I still can't see a kid running on wet cement without getting this uncontrollable urge to shout, "WALK!!"

I still can't dive into chlorinated water without remembering the time I rescued someone - but lost one of my contacts.

And I still can't get a whiff of that Hawaiian Tropic coconut oil without instantly replaying a certain Billy Idol song from the summer of '84, when the 12-year-olds in the grass behind me would play, then rewind, then play again a certain maddening refrain ("I'm on a bus/on a psychedelic trip/reading murder books/trying to stay hip. . .). By the 137th time I was ready to toss that boom box into the 12-feet-deep water, their treasured Billy Idol tape forming a celluloid cesspool at my feet.

It's the time of year now when you don't even care about your tan. You just want it to rain so you can shut down the pool and go home, college-savings-fund be damned.

At the beginning of summer - this was back before the skin-cancer scare - the lifeguards where I worked would embark on this unspoken competition to see who could turn the richest shade of brown, without actually burning or peeling.

The hard-core tanners, myself included, would slip a few drops of iodine in their baby-oil bottles, which would supposedly enhance the effects of the slather-till-you-lather application ritual.

Now I don't walk outdoors in winter without having first applied my SPF-15 Faces foundation. The ozone's rotting up there, you know, not to mention the havoc that sun spots and eye lines can wreak on a rapidly aging face.

I did a lot of growing up around the perimeter of the Urbana City Pool. I can remember the first day I worked there, my very first eight-hour shift anywhere, and how good it felt when I collapsed into the living-room chair afterward, trying to explain to my mom just how tiring it was being on my feet that many hours in a row.
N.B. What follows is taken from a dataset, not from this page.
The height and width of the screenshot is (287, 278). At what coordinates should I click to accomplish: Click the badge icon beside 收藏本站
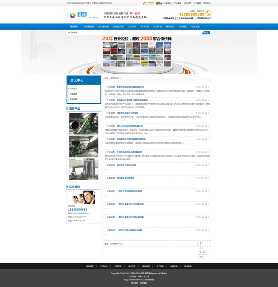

I can picture us now: my mom, the factory worker, smiling and nodding her head as I, the 15-year-old expert, tried to tell her what the real world was all about.

Free concession junk food and a key so you could swim after-hours at night. We were the envy of every teen-ager in town.

We even got our first real taste of power. We got to sit kids out against the concrete wall for spitting water or cussing - and then we got to pretend we didn't notice when they flipped us off behind our backs.

We cleaned toilets and fetched the skimmer when a not-quite-potty-trained person had an accident in the baby pool. We picked up lipstick-smeared cigarette butts and Snickers wrappers from the chlorine-drenched grass.

We watched for our boyfriends' cars to drive up outside the fence and then shared our adolescent angst when they picked us up from work late, or not at all.

One of the charms of four seasons is that by the time one ends you can't wait for the next to begin. And so each Labor Day weekend I imagine lifeguards everywhere turning their whistles in and heading back to school from that first summer job - tired, tanned and with a little bit better grasp of what 60 minutes' worth of work will net.

Where I'm from the corn is eye-high now, the J.C. Penney back-to-school underwear sales in full gear. You can tell I get a little nostalgic about it all, even though it's been ages since I had a real tan, and I can't swim the butterfly anymore without a certain muscle spasm flaring up in my back.

Free concession junk food and a key so you could swim after-hours at night. No cellulite. No deadlines.

Occasionally I still catch myself humming that awful Billy Idol song, thinking of bright blue water lapping beneath my feet.

\ Beth Macy, a features department staff writer, still believes August is the best month to buy underwear and new shoes. Her column runs Thursdays.